Girls Heart Dissection: Changing Minds, One Virtual Scoop at a Time
Mildly Inappropriate Mommy delights in dissection…sort of…
This is a story that begins with a severed cat head. I'm just putting that out there now so that any cat people reading this blog can stop.
OK, now we may continue: Legend has it that years ago at my old high school, two biology students - upon completing the dissection of a cat - decided to parade the feline's head from room to room for their classmates to see.
There are many remarkable things about this tale, not the least of which is that one of the students was female. As in, a teenage girl - that stereotypically squeamish, delicate creature who would be expected to shrink in horror at the sight of a disembodied cat rather than play show-and-tell with it.
While the story on the whole is perverse, I found that particular part rather empowering. Girls: We can dismember animal cadavers with the best of 'em. Yeah!
It was this particular memory that came to mind when I learned of female students at one New Jersey school begging to start a dissection club. These girls were so interested in this smelly, squishy learning exercise that they actually wanted to devote time after school to it!
"I actually like the hands-on stuff and touching things," 14-year-old dissection enthusiast Jiyah Worley told me.
Jiyah, an eighth grader at St. Philip's Academy, a private school serving disadvantaged children in Newark, N.J., has already dissected a starfish and a frog and can't wait to do more. She said she always thought dissection was "cool" but some of her female peers most certainly did not. St. Philip's officials said it used to be common for female students at the school "to squeal in disgust" and disrupt the class when dissection was in the lesson plan.

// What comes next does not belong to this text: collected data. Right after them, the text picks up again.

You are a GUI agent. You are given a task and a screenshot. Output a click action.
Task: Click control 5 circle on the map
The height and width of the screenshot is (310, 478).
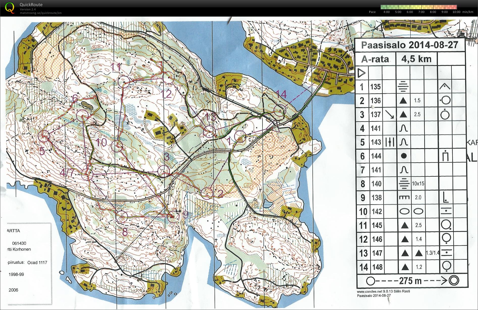pyautogui.click(x=44, y=136)
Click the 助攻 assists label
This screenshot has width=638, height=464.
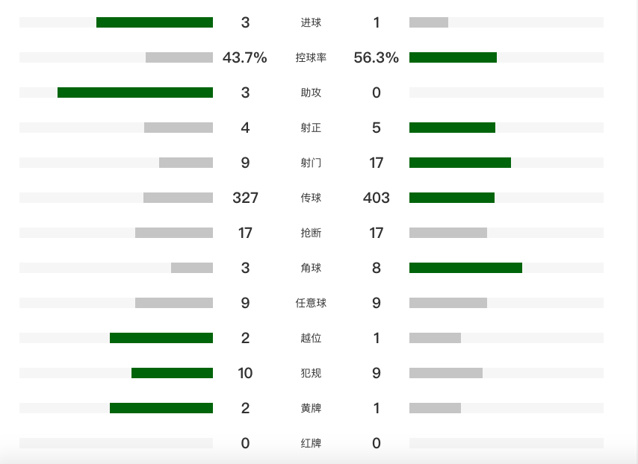pos(311,93)
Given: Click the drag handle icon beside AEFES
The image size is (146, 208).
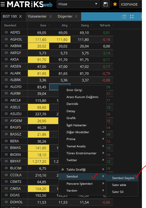Looking at the screenshot, I should 6,32.
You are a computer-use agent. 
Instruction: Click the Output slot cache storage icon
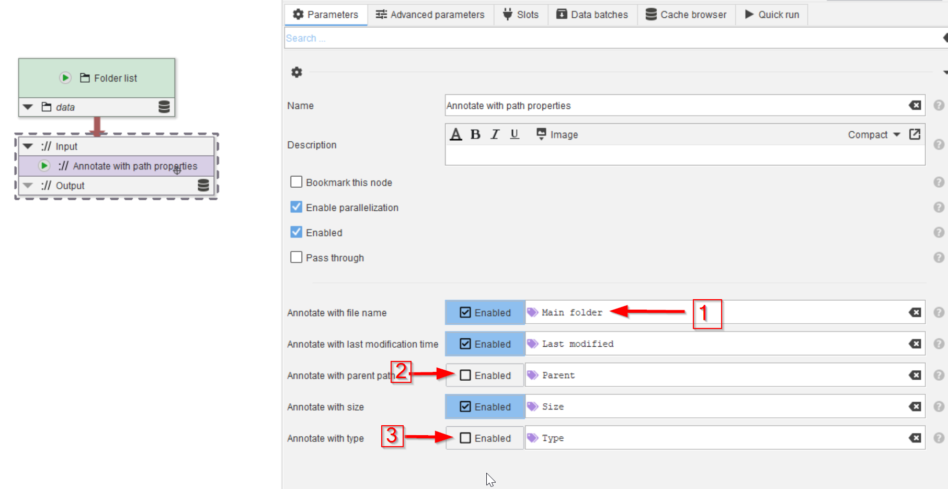pos(203,186)
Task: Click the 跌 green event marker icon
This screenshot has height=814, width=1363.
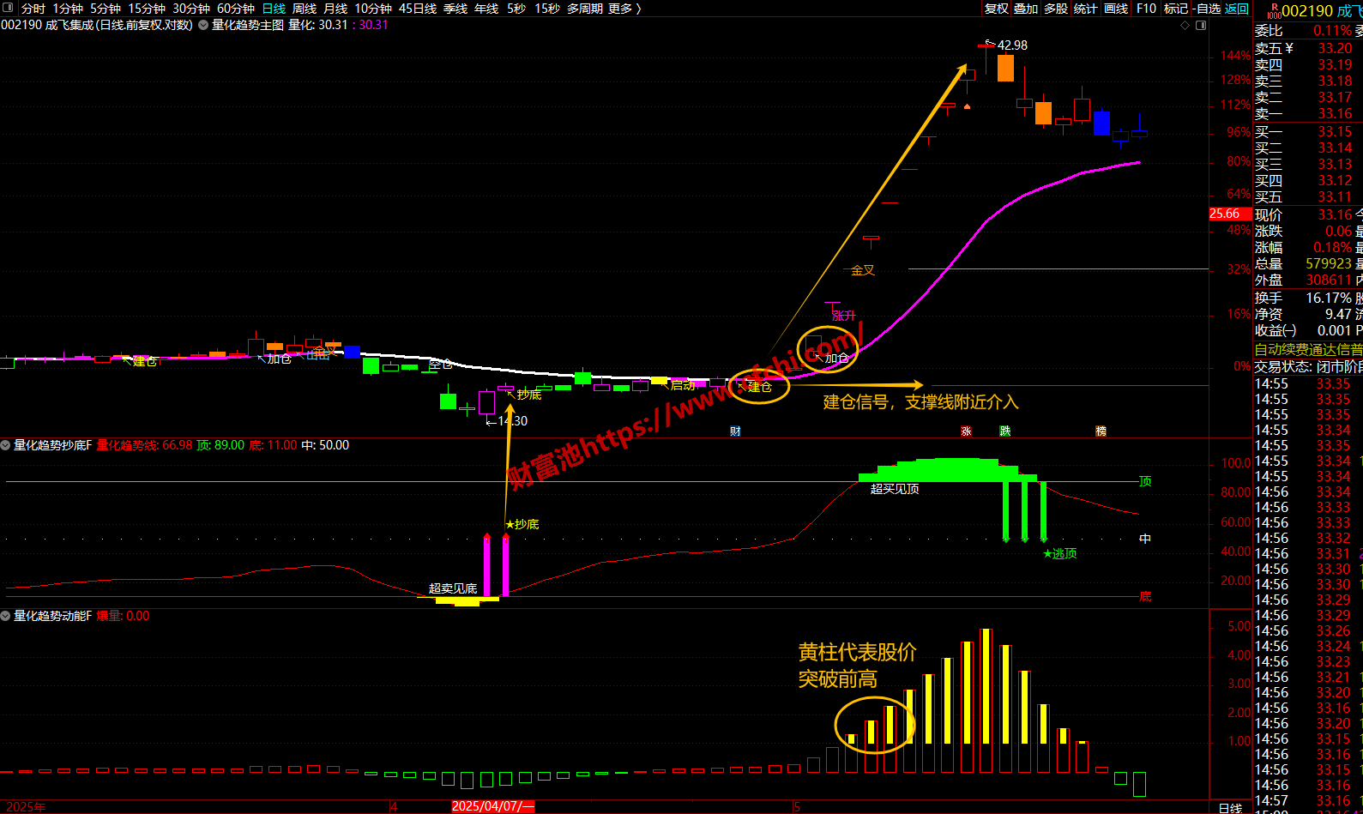Action: 1005,431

That changed last year when students were introduced to something called virtual dissection.
Jiyah and her classmates began using SMARTboards - interactive blackboards - to perform simulated dissections on animals such as salmon. The fish's innards were graphically displayed on the SMARTboard and the students used on-screen tools like a virtual spoon to explore its anatomy. (They used the spoon to virtually "scoop" out the salmon's eggs.)
The experience helped female students in particular feel better prepared for real dissections, according to St. Philip's officials.
"Often times girls defer to boys when there is a hands-on activity involving science or engineering," said St. Philip's technology facilitator, Katrina Allen, in a written statement. "…The virtual dissection helped the girls to get a handle on the situation, allowing them to be more willing to assume a leadership role and get hands-on when the activity became concrete."
Virtual dissection at St. Philip's was funded by grants from the Verizon Foundation's Verizon Innovative Learning School (VILS) program. A VILS school in Boston is also conducting virtual dissections.
Jiyah said she recommends virtual dissection to anyone anxious about doing the real kind. In the meantime, she is getting excited for the real thing: St. Philip's officials have approved Jiyah and her friends' request for a dissection club and the club is set to start slicing into action this fall.
I'm told cats are not on the dissection list…for now.